§ **Reading passage**:
Background information
- Born: Sean Mason Charlotte, North Carolina, U.S.
- Education: The Juilliard School UNC Greensboro
- Genres: Jazz
- Occupations: Musician; composer; record producer;
- Instrument: Piano
- Years active: 2015–present
- Label: Blue Engine Records Taylor Christian Records;
- Website: seanmason.net

= Sean Mason =

American jazz pianist and composer

Sean Mason is an American jazz pianist, composer, and record producer. He has been nominated for a Grammy Award and is the recipient of a Bessie Award and Bistro Award. In 2023, he released his debut album, The Southern Suite, and in 2024 co-released Chrome Valley with Mahogany L. Browne and My Ideal with Catherine Russell. In 2025, he released A Breath of Fresh Air.

==Early life and education==
Sean Mason was born and raised in Charlotte, North Carolina. He began teaching himself how to play piano at age 13, influenced by the music of Ray Charles. At age 15, he enrolled in the JazzArts Initiative Camp and attended Phillip O. Berry Academy of Technology for high school. At age 17, Mason won the inaugural Loomis McGlohon Young Jazz Competition, an award that included an opportunity to perform as guest soloist with Delfeayo Marsalis.

§ **Challenge A**: In the Sean Mason biography, give the stretch from "- Education: The" through "of Fresh Air." again, replacing "record producer" with "arranger".
§ **Challenge B**: Rewrite the paragraph of the Sean Mason biography that begins "Sean Mason was born and raised in Charlotte" as a bulleted list that keeps its main facts.
§ **Challenge C**: Write the next part of the Sean Mason biography, picking up after its final sentence.

§ **Supplied information**:
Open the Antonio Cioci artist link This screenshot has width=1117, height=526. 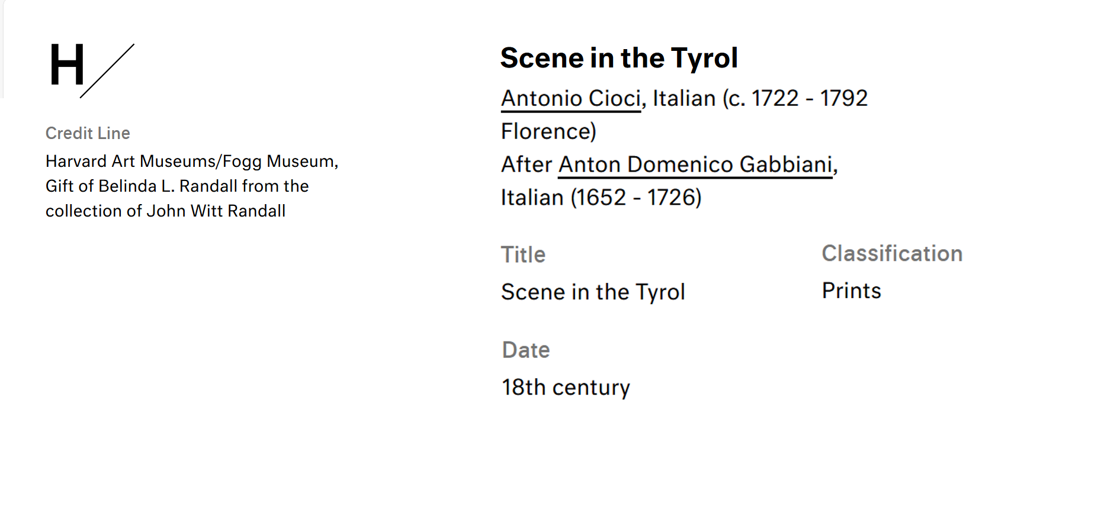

§ **Expected answer A**:
- Education: The Juilliard School UNC Greensboro
- Genres: Jazz
- Occupations: Musician; composer; arranger;
- Instrument: Piano
- Years active: 2015–present
- Label: Blue Engine Records Taylor Christian Records;
- Website: seanmason.net

= Sean Mason =

American jazz pianist and composer

Sean Mason is an American jazz pianist, composer, and arranger. He has been nominated for a Grammy Award and is the recipient of a Bessie Award and Bistro Award. In 2023, he released his debut album, The Southern Suite, and in 2024 co-released Chrome Valley with Mahogany L. Browne and My Ideal with Catherine Russell. In 2025, he released A Breath of Fresh Air.

§ **Expected answer B**:
- Born and raised in Charlotte, North Carolina
- Began teaching himself piano at age 13, influenced by the music of Ray Charles
- At 15, enrolled in the JazzArts Initiative Camp and attended Phillip O. Berry Academy of Technology for high school
- At 17, won the inaugural Loomis McGlohon Young Jazz Competition, which included a chance to perform as guest soloist with Delfeayo Marsalis

§ **Expected answer C**:
In 2017, while attending UNC Greensboro, Mason met Branford Marsalis who was giving lessons there. He suggested that Mason apply to Juilliard and Marsalis told his brother (Wynton Marsalis, director of Juilliard Jazz) "Sean can really play" and to "be on the lookout for this kid." Mason was subsequently accepted and enrolled in Juilliard in 2018, moving to New York City for his studies.

==Career==
In 2018, Mason began performing in New York jazz clubs as a sideman. He also led the "Sean Mason Trio," featuring bassist Butler Knowles and drummer Malcolm Charles, performing at jazz venues such as Dizzy's Club and Smoke Jazz Club. In 2019, the trio maintained an "After-Hours" residency at Smalls Jazz Club.

In 2020, he played piano in Ma Rainey's Black Bottom and in 2021, played piano in the Emmy nominated documentary, Tulsa Burning: The 1921 Race Massacre, as well as the Netflix film Rustin. In theater, Mason has been involved in various musical roles in Broadway productions such as Hadestown and Phantom of the Opera and has served as music director for The Soapbox Presents, a Harlem-based performing arts organization.

In 2022, Mason was included in the inaugural Youngblood's class by NPR's "Jazz Night in America," described by the program as a "sub-series featuring five up-and-coming jazz geniuses who are revolutionizing the
genre." Also in 2022, he formed the Sean Mason Quintet, featuring Tony Glausi (trumpet), Chris Lewis (tenor saxophone), Felix Moseholm (bass), and Domo Branch (drums). The group was part of "Jazz at Lincoln Center Emerging Artist" initiative.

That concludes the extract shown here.